Una vez convencidos de que un problema es soluble, los niños como Mark no se detienen hasta superar los impedimentos que se interponen en su camino. Un error o un revés es como una invitación a una lucha.

 Como sienten que merecen triunfar y son impulsados por el amor a sí mismos y un poderoso instinto de realización, los niños listos perseveran hasta que alcanzan el éxito o se persuaden de que no hay solución alguna. Estos rasgos —la curiosidad, el amor a sí mismos, el pensamiento orientado hacia la búsqueda de soluciones y la perseverancia— no sólo influyen sobre sus reacciones ante desafíos mayores sino también sobre sus reacciones ante retos más “mundanos”. Por ejemplo nos resulta fácil imaginar a Mark a los nueve años, enfrascado en el armado de un avión de juguete pasadas las once de la noche, con la idea fija de terminar su tarea. Solamente abandona cuando sus padres le insisten para que vaya a dormir.


Lo que distingue al realizador del no realizador o del realizador mediocre es la intensa necesidad de entender, de hacer que las cosas funcionen, de extraer el máximo de sus habilidades Esta necesidad es una fuerza motriz que poseen todos aquellos que aspiran a alcanzar el dominio y la destreza en el campo de actividad elegido. No hay más que observar el modus operandi de un excelente actor, escritor, científico, músico, bailarín. director cinematográfico, erudito, cirujano para apreciar que —además del talento— hay ¿os denominadores comunes que los distinguen: aprenden de sus errores y evitan cometer varias veces el mismo error. Los errores forman parte de la vida hasta los niños listos los cometen. No obstante, el niño listo aprende a sacarles provecho. No insiste en tratar de cerrar una puerta defectuosa cuando la razón le dicta que debe de haber algo que impide que esa puerta quede cerrada.


Sin duda, la confianza de Mark en sus habilidades para resolver problemas era producto de sus experiencias positivas en cuanto a la resolución de problemas. El niño que no es tan sagaz, como no tiene las mismas experiencias no desarrolla el mismo grado de confianza en sí mismo.
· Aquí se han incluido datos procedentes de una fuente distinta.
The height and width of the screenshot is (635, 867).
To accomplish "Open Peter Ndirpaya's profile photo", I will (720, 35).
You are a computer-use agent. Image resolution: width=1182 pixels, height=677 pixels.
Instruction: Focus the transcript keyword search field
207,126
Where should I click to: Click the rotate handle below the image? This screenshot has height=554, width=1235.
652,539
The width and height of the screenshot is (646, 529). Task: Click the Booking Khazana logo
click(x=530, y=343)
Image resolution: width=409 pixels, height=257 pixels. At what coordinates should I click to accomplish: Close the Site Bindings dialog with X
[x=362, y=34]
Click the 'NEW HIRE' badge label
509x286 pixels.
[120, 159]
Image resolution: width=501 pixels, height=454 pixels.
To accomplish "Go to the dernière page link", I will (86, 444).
Y, como no es tan intelectualmente curioso como el niño listo, no aprende de sus errores con la misma rapidez tiende a con las mismas equivocaciones una y otra vez.


Así como formulamos algunas conjeturas razonables acerca e las posibles reacciones de Mark en otros contextos, también podemos predecir ciertas características de los otros adolescentes que se hallaban en el cuarto de Kyle. Aventuramos que:


• No son inquisitivos como Mark.
• La perspectiva de poner su mente a prueba para vencer un desafío no les causa el mismo grado de placer.
• No son deductivos y lógicos.
• No son minuciosos:
• No tienen tanta confianza en su capacidad para superar los obstáculos que se interponen en su camino.
• Son más propensos a aceptar los bloqueos.


Estas deducciones son tentativas, puesto que es posible que los otros adolescentes que acompañaban a Kyle sencillamente estuvieran tan preocupados con la fiesta que mostraran una pasividad fuera de lo común. Sin embargo, si las deducciones son acertadas, lo más probable es que el nivel de realización de esos chicos reflejara su pasividad intelectual.
Pensar con sagacidad no es un acto aislado. Los que han desarrollado la capacidad de pensar activa y analíticamente la emplean de continuo, cuando estudian, trabajan o juegan. Sus mentes operan siempre al máximo de su potencia.